Goals
**A.** According to the passage on gay marriage and imperialism, what did Cameron say he would export?
**B.** Please carry the passage on gay marriage and imperialism forward from its final sentence.

Source excerpt
(begin)

The fight for gay marriage has come under attack from queer theorists such as Warner, Puar, and Butler, who note that the homonormative couple is one that can be incorporated into the national mythology and deployed as a metric of civilisation. In other words, gay marriage helps to reassert the relevance of the nation-state, allowing it to present itself as the protector of sexual freedoms. As sexual freedom is treated as the paradigmatic form of freedom, marriage rights for sexual minorities are drawn into the discourse of the War on Terror, which is framed as battle between freedom and constraint. Under the UK’s Conservative-led Coalition Government, gay rights were explicitly linked to an imperialist agenda. In 2011, Cameron pledged to cut aid to African nations where homosexuality remained illegal, regardless of the fact that these laws have their origins in British colonial legislation. As Rao notes, this announcement sparked hostile responses from political leaders in Tanzania, Ghana and Uganda, as well as from African LGBTI activists who warned that ‘gay conditionality’ could put them at risk of further scapegoating and violence. Cameron rearticulated this logic in a new, upbeat tone a couple of years later: in an attempt to make further political capital out gay marriage, he suggested it could be an export good. He said, ‘Many other countries are going to want to copy this. And, as you know, I talk about the global race, about how we’ve got to export more and sell more so I’m going to export the bill team. I think they can be part of this global race and take it around the world’ (Telegraph, 24 July 2013). By articulating gay imperialism in the language of neoliberal capitalism – in terms of ‘the global race’, the imperative to ‘export more and sell more’ – Cameron is able to cleave together international markets and gay marriage, with Britain as a leading player across the cultural, political, social and economic spheres.

(end)

Entries from a collection
(begin)

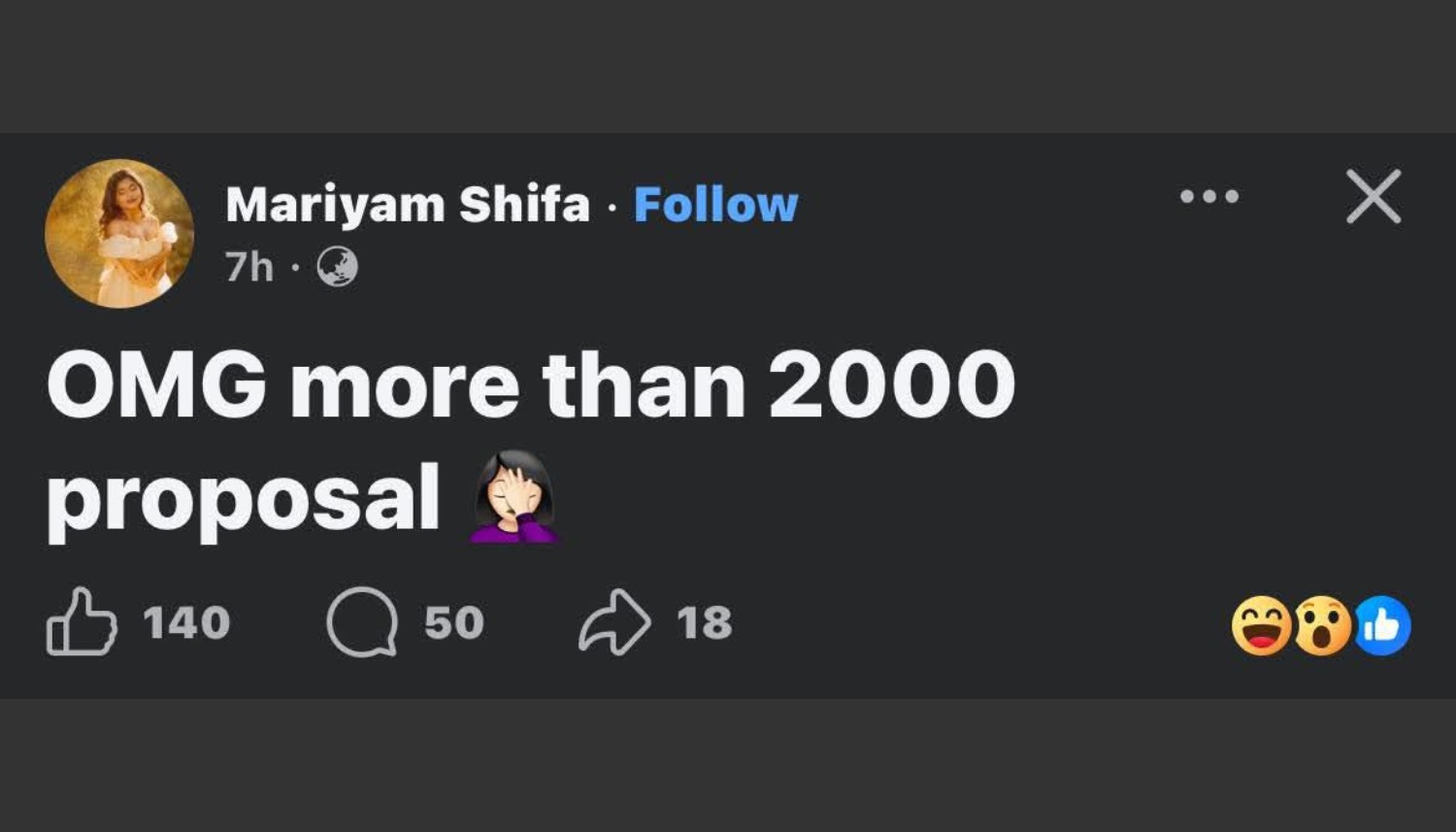Share the post using the arrow icon

tap(614, 622)
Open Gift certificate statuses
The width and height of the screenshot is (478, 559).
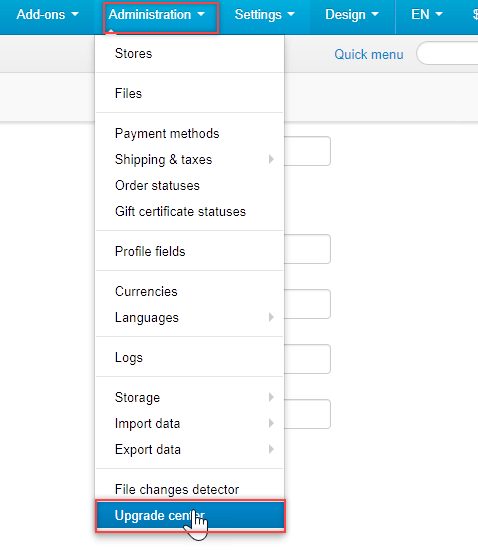pos(190,211)
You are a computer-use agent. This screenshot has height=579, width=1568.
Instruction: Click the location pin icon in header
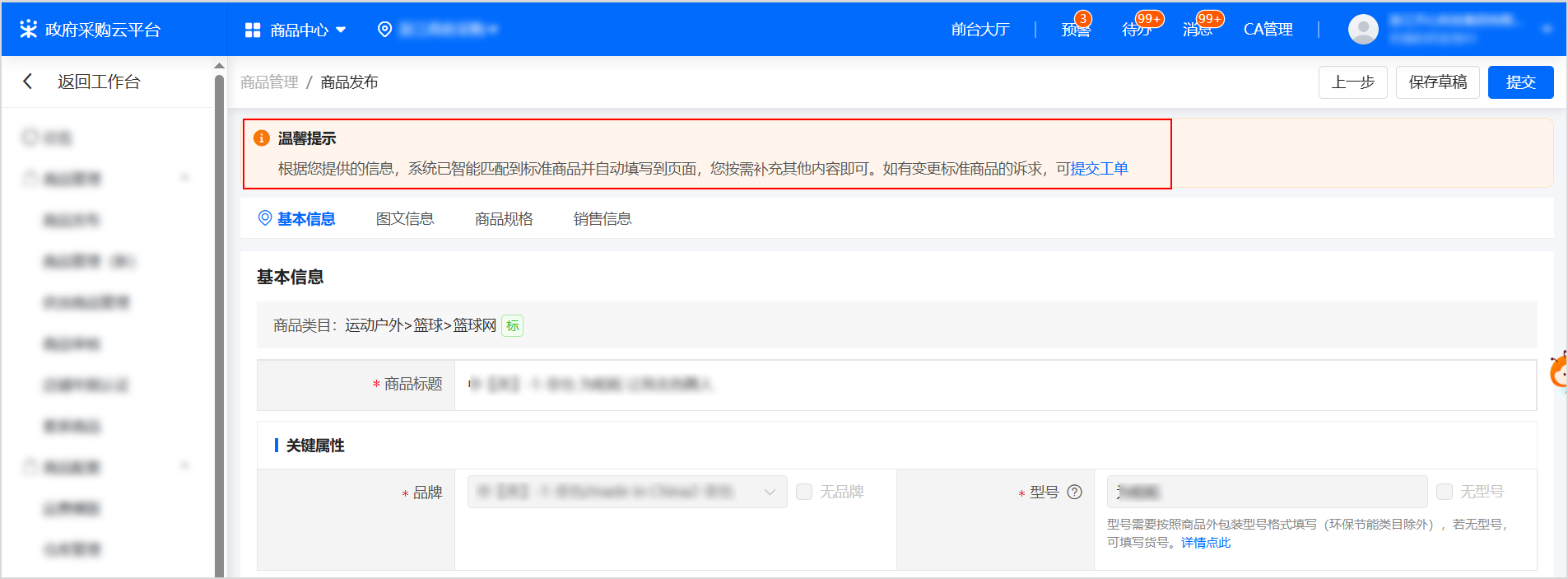click(384, 29)
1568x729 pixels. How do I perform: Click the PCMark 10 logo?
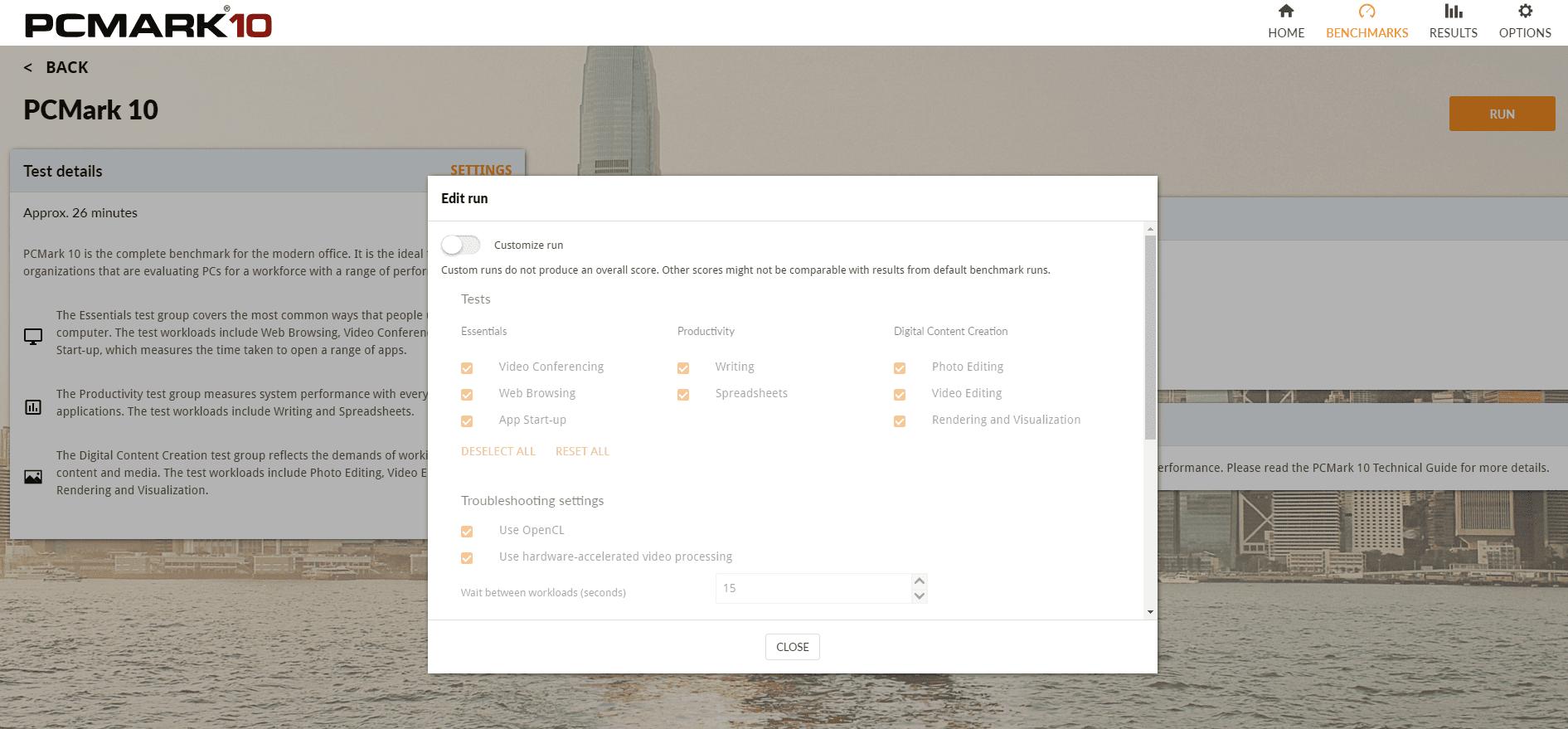click(148, 23)
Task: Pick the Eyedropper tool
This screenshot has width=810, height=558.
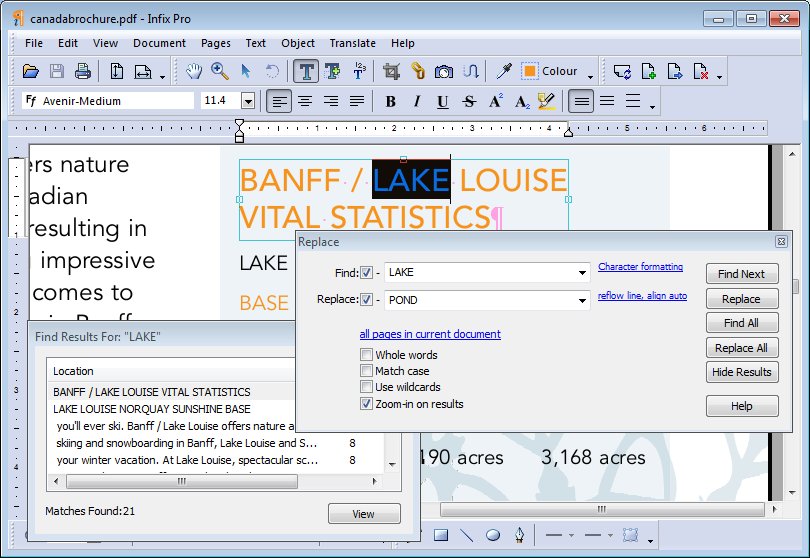Action: click(x=505, y=71)
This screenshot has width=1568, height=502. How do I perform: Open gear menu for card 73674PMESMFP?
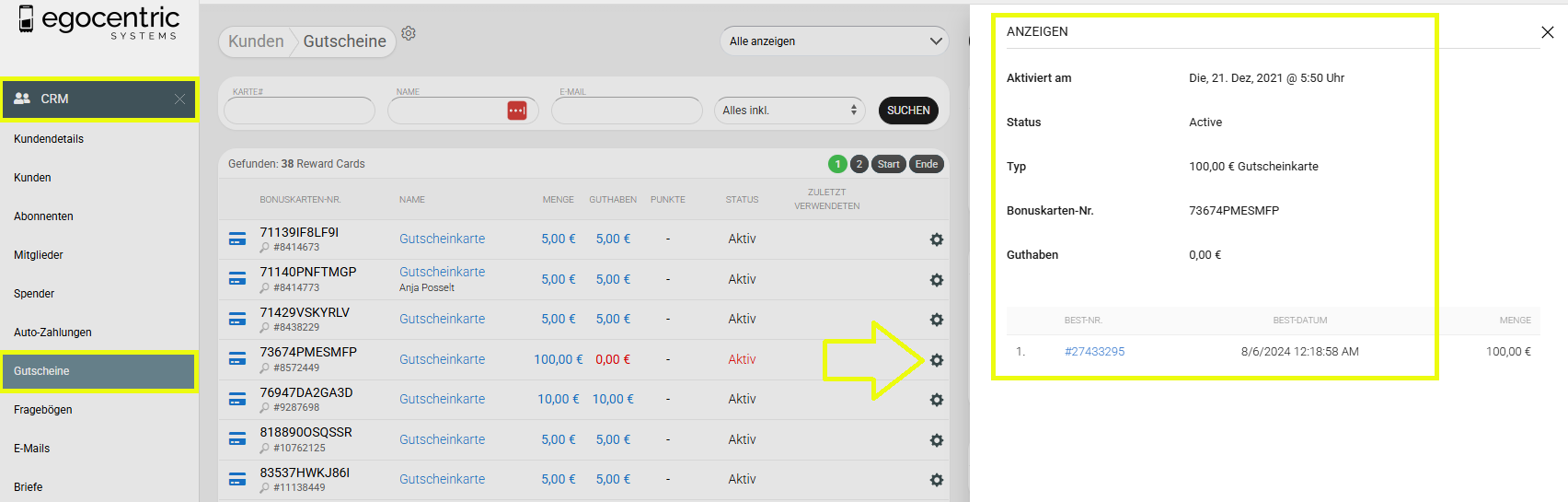[x=936, y=360]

(end)

Answers
**A.** The bill team.

**B.**
Further, the meteoric ascendancy of gay rights in the West, as the AIDS crisis abated and marriage became the central goal, allows us to examine why other kinds of kinship arrangements perturb the state’s power structure. As Kapur notes, ‘when the law starts regulating emotional and intimate aspects of people’s lives, it exposes its preference for certain normative arrangements and its impetus to universalise and naturalise those arrangements’ (154). Gay marriage has allowed for a new conception of gay life, marked by access to state recognition. Gay marriage, therefore, allows for a disavowal of gay casual sex, which has long been the site of a profound ambivalence, particularly within the Orientalist discourse that acts as a key genealogical thread in conceptions of sexuality in Britain. While gay sex was criminalised in the UK – and sodomy laws were introduced across the British Empire – there remained a concurrent history of seeing the ‘East’ as the site of homosexual possibility.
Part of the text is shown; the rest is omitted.